## Provided records

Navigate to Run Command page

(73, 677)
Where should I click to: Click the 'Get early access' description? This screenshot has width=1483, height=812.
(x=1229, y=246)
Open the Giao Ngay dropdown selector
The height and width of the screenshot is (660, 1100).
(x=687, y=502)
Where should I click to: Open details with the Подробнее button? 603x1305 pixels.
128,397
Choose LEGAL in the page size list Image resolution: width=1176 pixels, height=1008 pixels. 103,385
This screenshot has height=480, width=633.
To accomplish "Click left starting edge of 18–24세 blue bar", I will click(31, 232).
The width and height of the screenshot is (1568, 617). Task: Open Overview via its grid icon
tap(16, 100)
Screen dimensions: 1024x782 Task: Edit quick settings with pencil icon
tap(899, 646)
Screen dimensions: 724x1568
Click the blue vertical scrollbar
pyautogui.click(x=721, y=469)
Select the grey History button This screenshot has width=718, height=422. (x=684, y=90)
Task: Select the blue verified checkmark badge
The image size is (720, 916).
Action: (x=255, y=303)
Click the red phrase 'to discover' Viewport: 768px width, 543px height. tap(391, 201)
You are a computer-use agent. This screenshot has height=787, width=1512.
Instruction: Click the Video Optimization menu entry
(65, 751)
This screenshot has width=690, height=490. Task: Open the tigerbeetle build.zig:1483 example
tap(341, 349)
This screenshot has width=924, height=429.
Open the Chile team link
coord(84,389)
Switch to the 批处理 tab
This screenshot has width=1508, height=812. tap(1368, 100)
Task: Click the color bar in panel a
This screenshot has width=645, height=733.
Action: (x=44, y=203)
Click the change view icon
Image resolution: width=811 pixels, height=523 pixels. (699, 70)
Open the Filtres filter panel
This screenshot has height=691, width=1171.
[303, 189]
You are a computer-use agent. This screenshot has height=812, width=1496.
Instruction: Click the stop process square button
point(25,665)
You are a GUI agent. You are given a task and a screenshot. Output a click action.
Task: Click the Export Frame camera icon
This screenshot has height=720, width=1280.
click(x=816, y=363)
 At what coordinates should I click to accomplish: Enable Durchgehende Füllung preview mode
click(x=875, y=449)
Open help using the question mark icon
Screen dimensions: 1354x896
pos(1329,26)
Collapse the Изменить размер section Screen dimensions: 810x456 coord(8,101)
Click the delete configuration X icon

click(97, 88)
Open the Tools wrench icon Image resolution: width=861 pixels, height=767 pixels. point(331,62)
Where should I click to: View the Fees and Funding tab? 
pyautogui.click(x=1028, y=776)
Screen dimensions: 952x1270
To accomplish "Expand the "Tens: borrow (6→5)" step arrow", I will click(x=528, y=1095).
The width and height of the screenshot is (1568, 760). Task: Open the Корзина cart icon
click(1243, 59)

## Exercise
Convert the lines starting at the one containing "The width and height of the screenshot is (1568, 617)." and ending at the one containing "This screenshot has width=1508, height=812." into a JSON list of strings, one string per line, skipping blank lines.

## Task output
[
  "The width and height of the screenshot is (1568, 617). Task: Open Overview via its grid icon",
  "tap(16, 100)",
  "Screen dimensions: 1024x782 Task: Edit quick settings with pencil icon",
  "tap(899, 646)",
  "Screen dimensions: 724x1568",
  "Click the blue vertical scrollbar",
  "pyautogui.click(x=721, y=469)",
  "Select the grey History button This screenshot has width=718, height=422. (x=684, y=90)",
  "Task: Select the blue verified checkmark badge",
  "The image size is (720, 916).",
  "Action: (x=255, y=303)",
  "Click the red phrase 'to discover' Viewport: 768px width, 543px height. tap(391, 201)",
  "You are a computer-use agent. This screenshot has height=787, width=1512.",
  "Instruction: Click the Video Optimization menu entry",
  "(65, 751)",
  "This screenshot has width=690, height=490. Task: Open the tigerbeetle build.zig:1483 example",
  "tap(341, 349)",
  "This screenshot has width=924, height=429.",
  "Open the Chile team link",
  "coord(84,389)",
  "Switch to the 批处理 tab",
  "This screenshot has width=1508, height=812. tap(1368, 100)"
]